Un bouquet printanier lyonnais de Pierre Étienne Rémillieux

Le 27 février 2020, par Philippe Dufour

Ce tableau de Pierre Étienne Rémillieux s’inscrit dans la plus haute tradition d’une spécialité artistique : «la fleur lyonnaise». Bien connue, et considérée comme l’un des chefs-d’œuvre du genre, cette brassée sera bientôt à portée de main.

Pierre Étienne Rémillieux (1811-1856), Tulipes panachées, jacinthes bleues, chèvrefeuille et fleurs diverses sur fond gris, huile sur toile, signée, 40 31,5 cm.
Estimation : 8 000/10 000 

Quelques simples fleurs de printemps composent ce bouquet élégant : trois grosses tulipes panachées, une jacinthe, qu’accompagnent une branche de chèvrefeuille et un brin de viorne. Il n’en faut pas plus pour attirer des insectes en mal de pollen : papillons, mouche, guêpe, coccinelle, sans oublier un mylabre en livrée rouge et noire. La composition aérée, qui déploie ses volumes dans l’espace sur un fond gris, témoigne d’une parfaite connaissance de la botanique. Peu étonnant, lorsque l’on connaît l’origine et le parcours de son auteur, Pierre Étienne Rémillieux, grand peintre de fleurs et représentant talentueux de l’école de Lyon, souveraine en la matière. Né à Vienne, dans l’Isère, en 1811, c’est tout naturellement dans la capitale rhodanienne que le jeune artiste fera son apprentissage. À l’École des beaux-arts, il est l’élève de Claude Bonnefond – le directeur de l’institution et tenant d’une facture lisse – mais surtout, en 1831, d’Augustin Thierriat, dont l’enseignement sera décisif. S’il s’adonne parfois au paysage et au genre, Thierriat a surtout été un interprète magistral de la fleur, peinte sur toile ou sur papier, mais aussi sur porcelaine. En 1825, il publia une suite très remarquée de lithographies sur le sujet… De fait, c’est toute la cité qui s’est tournée vers la spécialité florale, enseignée dès avant la Révolution. Cette vocation se concrétisera avec la création par la municipalité, en 1795, d’une «École de dessin de la fleur».
Une pépinière de talents
Cet art va continuer à prospérer au sein des beaux-arts lyonnais, ouverts en 1806, grâce à une classe dont l’objectif affiché est de former des dessinateurs, destinés à fournir des motifs aux fabriques de soieries. On y apprendra donc les techniques de «la fleur naturelle» ou encore de «la mise en carte». L’étude d’après nature occupe, bien sûr, une place centrale ; et pour copier les plus beaux spécimens de roses, pivoines et autres pavots, ses élèves peuvent se rendre au jardin botanique, alors implanté sur les pentes de la Croix-Rousse.

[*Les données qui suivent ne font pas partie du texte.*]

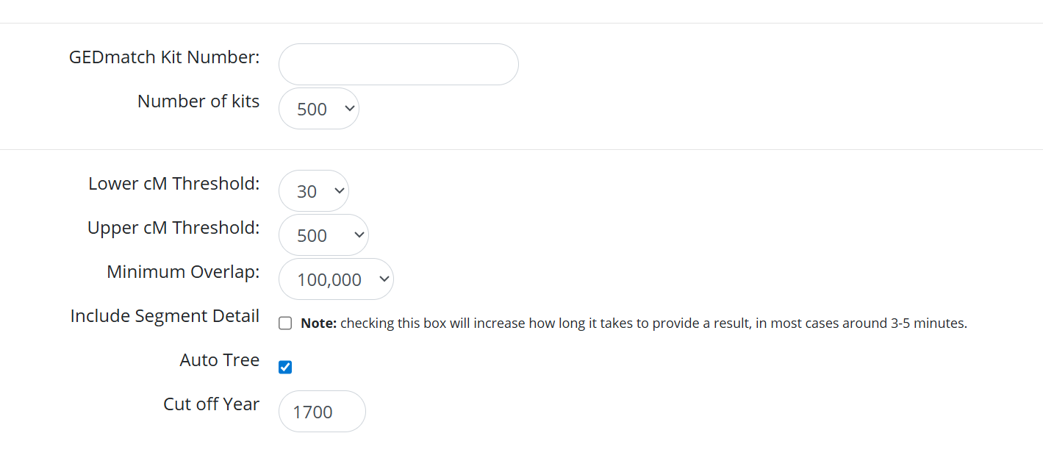Click the "Number of kits" label
This screenshot has width=1043, height=458.
click(x=198, y=101)
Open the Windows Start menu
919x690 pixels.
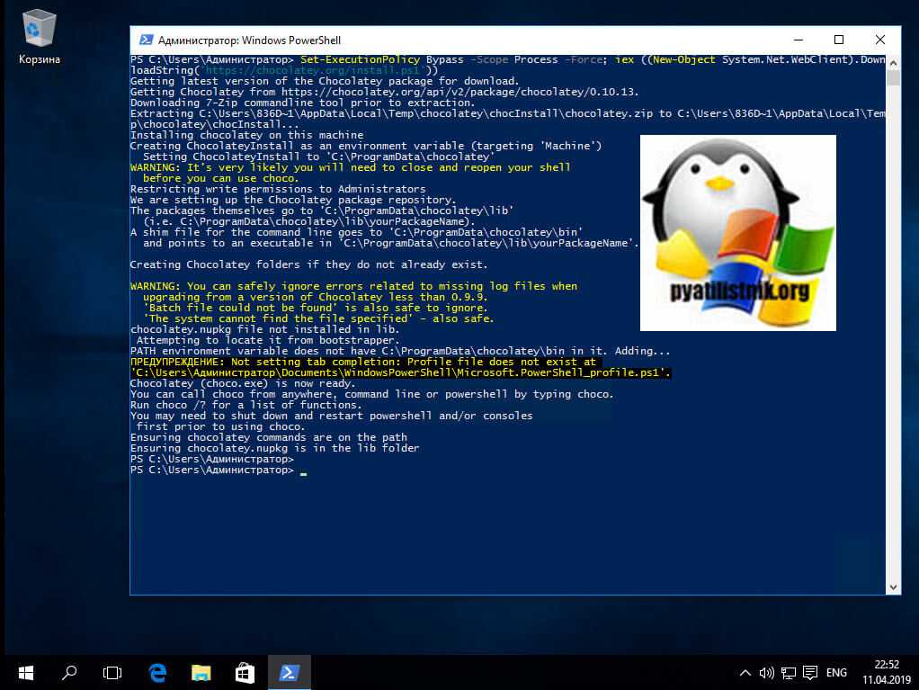25,672
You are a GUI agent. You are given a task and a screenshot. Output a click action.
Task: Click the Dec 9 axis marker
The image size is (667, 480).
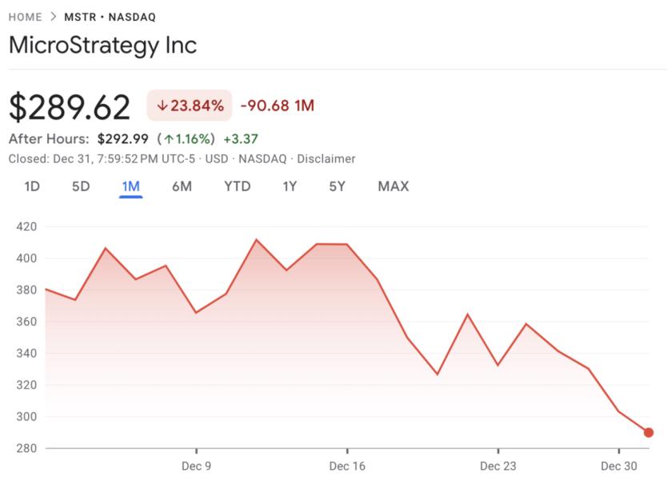[196, 466]
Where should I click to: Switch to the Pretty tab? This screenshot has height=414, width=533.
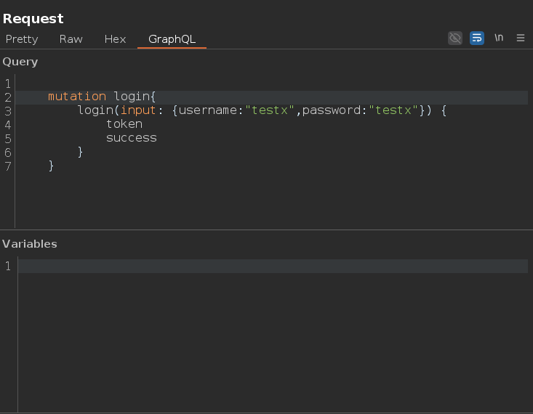22,39
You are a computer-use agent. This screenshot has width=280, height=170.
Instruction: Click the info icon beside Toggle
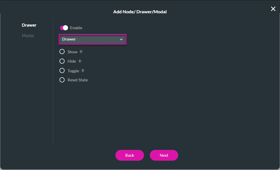[x=82, y=70]
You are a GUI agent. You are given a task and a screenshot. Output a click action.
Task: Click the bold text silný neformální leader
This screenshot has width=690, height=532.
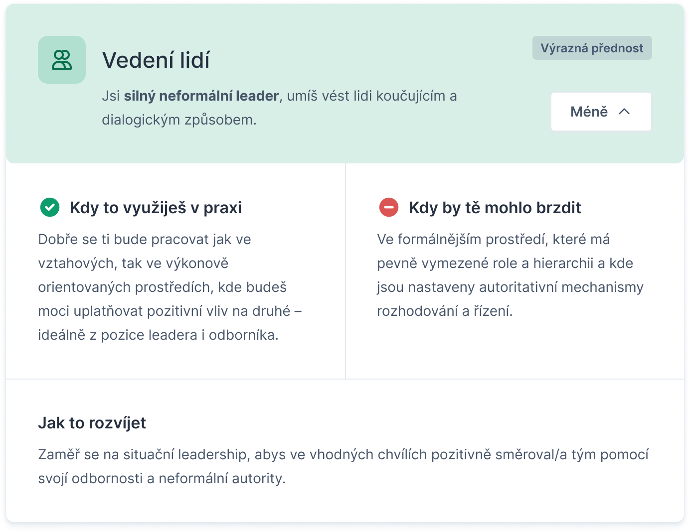point(201,96)
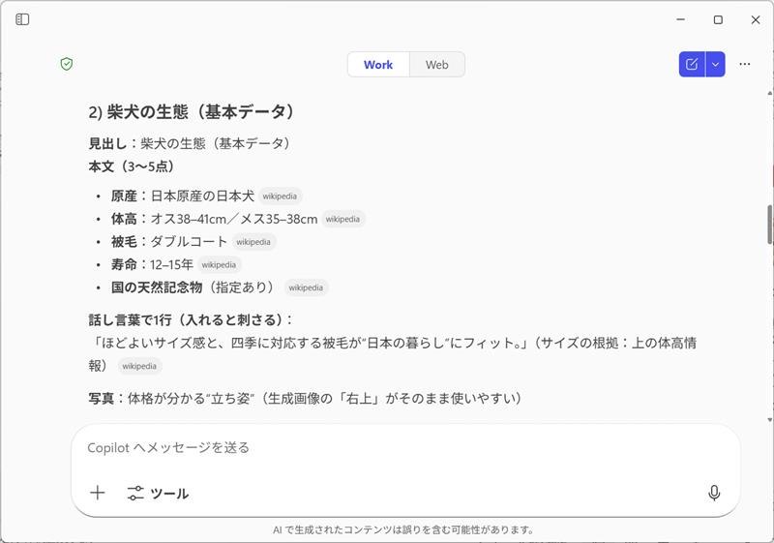Open wikipedia citation next to 寿命

click(x=219, y=264)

Les toiles des meilleurs représentants de ce courant délicat sont aujourd’hui exposées dans une salle du musée des beaux-arts de Lyon. Y éclatent les taches de couleur de dizaines d’œuvres, parmi lesquelles les opulentes compositions d’Antoine Berjon, de Simon Saint-Jean et, bien sûr, de Rémillieux (dont un Groupe de fleurs dans une coupe de bronze). Avec sa production consacrée aux fleurs (mais aussi aux fruits), l’artiste s’est d’ailleurs fait un nom au Salon de Paris, où il expose de 1841 à 1855, et obtient une médaille de deuxième classe en 1847. Disparu prématurément dans sa quarante-quatrième année, il n’aura laissé que peu de tableaux : on en dénombre moins d’une trentaine. Notre bouquet virtuose devrait donc enivrer plus d’un admirateur ; d’autant qu’il est dûment répertorié et reproduit dans l’ouvrage de référence, écrit par Élisabeth Hardouin-Fugier et Étienne Grafe sur La Peinture lyonnaise au XIX
e siècle (Paris, éditions de l’Amateur, 1995).